Miracles on a Mountainside
Five years ago, Staff Sergeant Patrick Zeigler’s life was dramatically altered when he was wounded in service to our country, but not in a way anyone could have foreseen. On November 5, 2009, just home from his second deployment to Iraq, Zeigler was sitting in the Fort Hood Soldier Readiness Processing Center when a gunman opened fire in the building. Ziegler was shot once in the head, and then, as he tried to escape, he was shot three more times, in the shoulder, arm and hip. Besides him, 32 other people were wounded and 13 others were killed. For so many people, in so many ways, life changed forever in those brief moments.
Likewise, for participants at the National Disabled Veterans Winter Sports Clinic, it is in those brief moments that they find their life paths dramatically altered. From a targeted gunshot wound to a wrong step on an improvised explosive device, a random car accident to a doctor’s devastating diagnosis, these seconds and minutes become pivotal points in time, sending veterans and their families in new directions.

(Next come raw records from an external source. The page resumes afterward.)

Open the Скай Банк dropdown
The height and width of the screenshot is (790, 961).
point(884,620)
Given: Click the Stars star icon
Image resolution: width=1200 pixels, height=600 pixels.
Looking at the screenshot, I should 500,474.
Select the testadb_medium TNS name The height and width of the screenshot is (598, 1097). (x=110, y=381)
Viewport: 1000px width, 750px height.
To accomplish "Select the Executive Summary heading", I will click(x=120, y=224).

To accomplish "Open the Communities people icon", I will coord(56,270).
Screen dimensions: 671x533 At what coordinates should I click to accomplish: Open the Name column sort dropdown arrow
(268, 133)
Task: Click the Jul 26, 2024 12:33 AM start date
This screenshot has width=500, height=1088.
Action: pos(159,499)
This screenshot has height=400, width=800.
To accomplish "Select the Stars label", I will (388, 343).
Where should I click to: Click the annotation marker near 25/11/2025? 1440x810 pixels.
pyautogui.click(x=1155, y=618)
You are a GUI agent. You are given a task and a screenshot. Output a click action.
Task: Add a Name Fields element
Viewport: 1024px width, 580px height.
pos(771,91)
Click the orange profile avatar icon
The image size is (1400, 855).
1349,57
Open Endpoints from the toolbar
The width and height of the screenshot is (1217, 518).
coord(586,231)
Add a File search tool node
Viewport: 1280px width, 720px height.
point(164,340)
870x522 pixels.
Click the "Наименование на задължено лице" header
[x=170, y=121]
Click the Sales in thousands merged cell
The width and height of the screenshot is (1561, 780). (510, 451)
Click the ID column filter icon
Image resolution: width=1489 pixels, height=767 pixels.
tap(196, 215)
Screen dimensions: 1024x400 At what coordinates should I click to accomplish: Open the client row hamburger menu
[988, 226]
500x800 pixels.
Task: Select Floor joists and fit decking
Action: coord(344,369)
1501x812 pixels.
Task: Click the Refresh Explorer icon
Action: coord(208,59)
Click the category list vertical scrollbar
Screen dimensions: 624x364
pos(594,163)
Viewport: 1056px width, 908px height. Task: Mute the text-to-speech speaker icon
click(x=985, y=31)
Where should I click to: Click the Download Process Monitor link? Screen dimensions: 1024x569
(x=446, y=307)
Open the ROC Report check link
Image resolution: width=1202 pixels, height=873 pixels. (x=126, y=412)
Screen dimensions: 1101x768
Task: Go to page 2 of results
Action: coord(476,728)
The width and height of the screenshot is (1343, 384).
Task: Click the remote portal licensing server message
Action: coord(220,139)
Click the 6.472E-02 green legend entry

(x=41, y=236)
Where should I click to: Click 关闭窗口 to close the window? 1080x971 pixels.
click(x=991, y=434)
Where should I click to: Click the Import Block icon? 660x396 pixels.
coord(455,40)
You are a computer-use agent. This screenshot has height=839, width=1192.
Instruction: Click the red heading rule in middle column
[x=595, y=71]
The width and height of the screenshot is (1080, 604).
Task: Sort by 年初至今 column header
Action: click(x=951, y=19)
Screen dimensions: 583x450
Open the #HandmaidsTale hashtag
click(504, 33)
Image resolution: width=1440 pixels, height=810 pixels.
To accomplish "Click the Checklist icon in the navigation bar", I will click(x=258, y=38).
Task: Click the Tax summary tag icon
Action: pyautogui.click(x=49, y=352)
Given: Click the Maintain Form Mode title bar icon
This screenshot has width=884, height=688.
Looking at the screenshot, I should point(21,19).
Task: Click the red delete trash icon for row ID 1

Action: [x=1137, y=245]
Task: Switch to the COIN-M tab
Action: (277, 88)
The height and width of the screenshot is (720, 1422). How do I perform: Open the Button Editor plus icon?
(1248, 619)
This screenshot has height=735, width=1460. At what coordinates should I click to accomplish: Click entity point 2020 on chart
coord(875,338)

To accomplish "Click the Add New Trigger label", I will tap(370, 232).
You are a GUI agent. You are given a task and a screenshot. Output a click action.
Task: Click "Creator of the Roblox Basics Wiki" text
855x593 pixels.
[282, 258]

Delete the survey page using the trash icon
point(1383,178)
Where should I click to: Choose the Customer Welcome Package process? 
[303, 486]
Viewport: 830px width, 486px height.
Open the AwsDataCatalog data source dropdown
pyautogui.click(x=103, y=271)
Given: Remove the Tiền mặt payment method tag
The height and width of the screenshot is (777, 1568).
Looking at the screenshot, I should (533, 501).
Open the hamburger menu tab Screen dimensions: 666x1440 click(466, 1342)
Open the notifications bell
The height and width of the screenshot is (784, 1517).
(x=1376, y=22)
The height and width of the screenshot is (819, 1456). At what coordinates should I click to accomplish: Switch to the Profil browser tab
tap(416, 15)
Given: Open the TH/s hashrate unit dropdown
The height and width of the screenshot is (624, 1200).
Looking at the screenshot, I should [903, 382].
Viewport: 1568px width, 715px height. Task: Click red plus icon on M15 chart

This clinic, sponsored by DAV and the Department of Veterans Affairs, becomes a critical stop along the way for thousands of those injured and ill men and women. It is a place to rediscover abilities, regain strength and courage and test the limits of what they believe to be possible.
“I think the most important thing is to create some sort of normalcy in people’s lives and create that sense of accomplishment that they haven’t had in a long time,” Zeigler explained. “For me, that’s really what this is about—to be able to achieve success at something I haven’t been able to do since being injured.”
Of course, there are setbacks large and small for every disabled veteran working to achieve that normalcy. Air Force veteran Tonjua “TJ” Stewart knows that all too well. This first-year clinic attendee was on the fast track to making chief master sergeant when she was shocked with a diagnosis of breast cancer. Following a life-saving surgery, she continued to pursue her goals, undeterred. But then, not once, not twice, but three times more, Stewart was given the dreadful diagnosis of cancer. All three times, tumors had developed in her brain, requiring risky surgery.
Still, nothing could hold her back, and nothing could hold her back at the clinic.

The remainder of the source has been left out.